(Word and element location records)
-- -- --

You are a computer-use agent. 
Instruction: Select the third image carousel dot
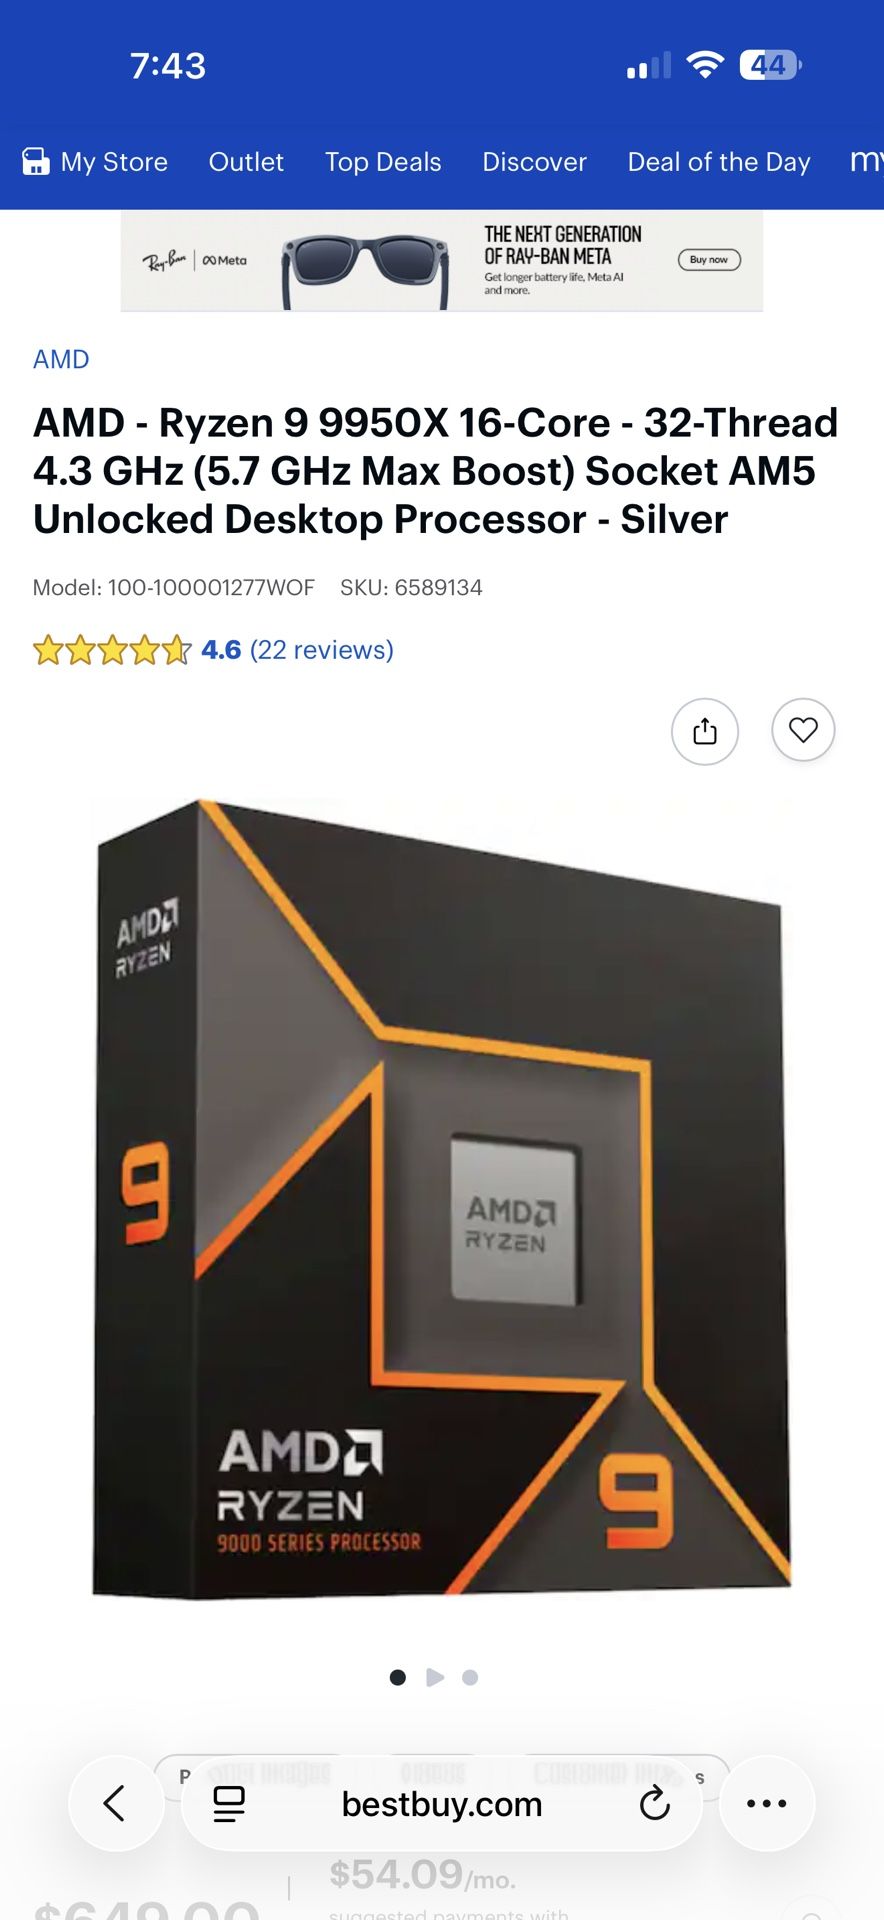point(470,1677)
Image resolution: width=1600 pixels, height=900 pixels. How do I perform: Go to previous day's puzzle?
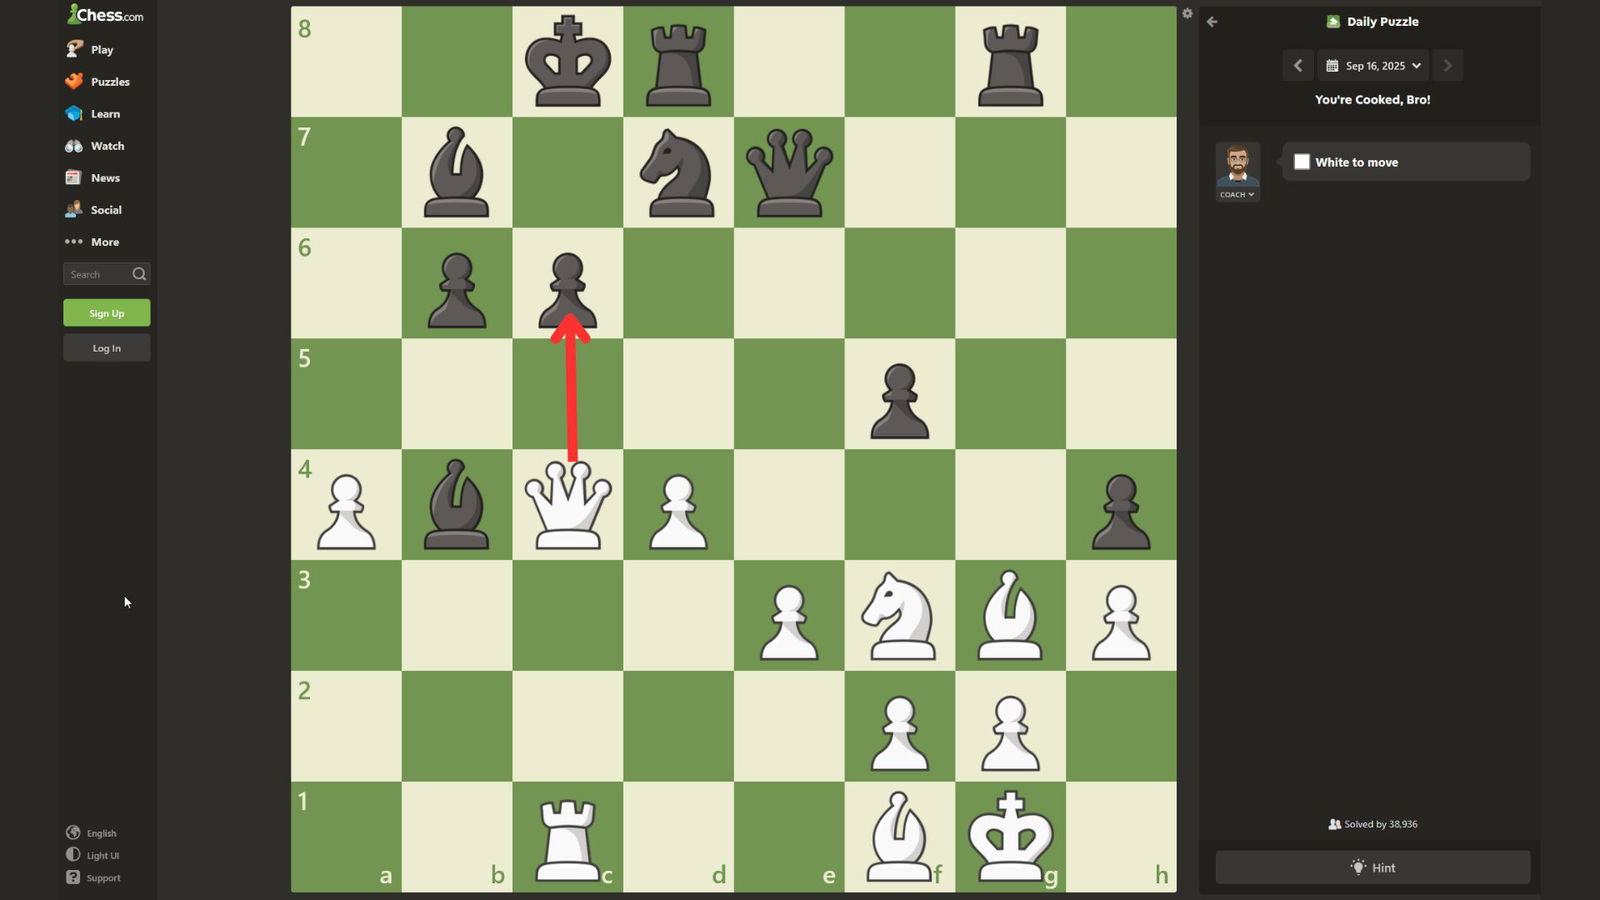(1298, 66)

-- -- --

What is asked: Copy the lines from the one containing "Image resolution: width=1600" through the end of the records, inclusive, replacing "puzzle" with "crossword" and leaving everything else unchanged. Omit the pictures from your answer.

Result for this exercise:
Image resolution: width=1600 pixels, height=900 pixels. How do I perform: Go to previous day's crossword?
(1298, 66)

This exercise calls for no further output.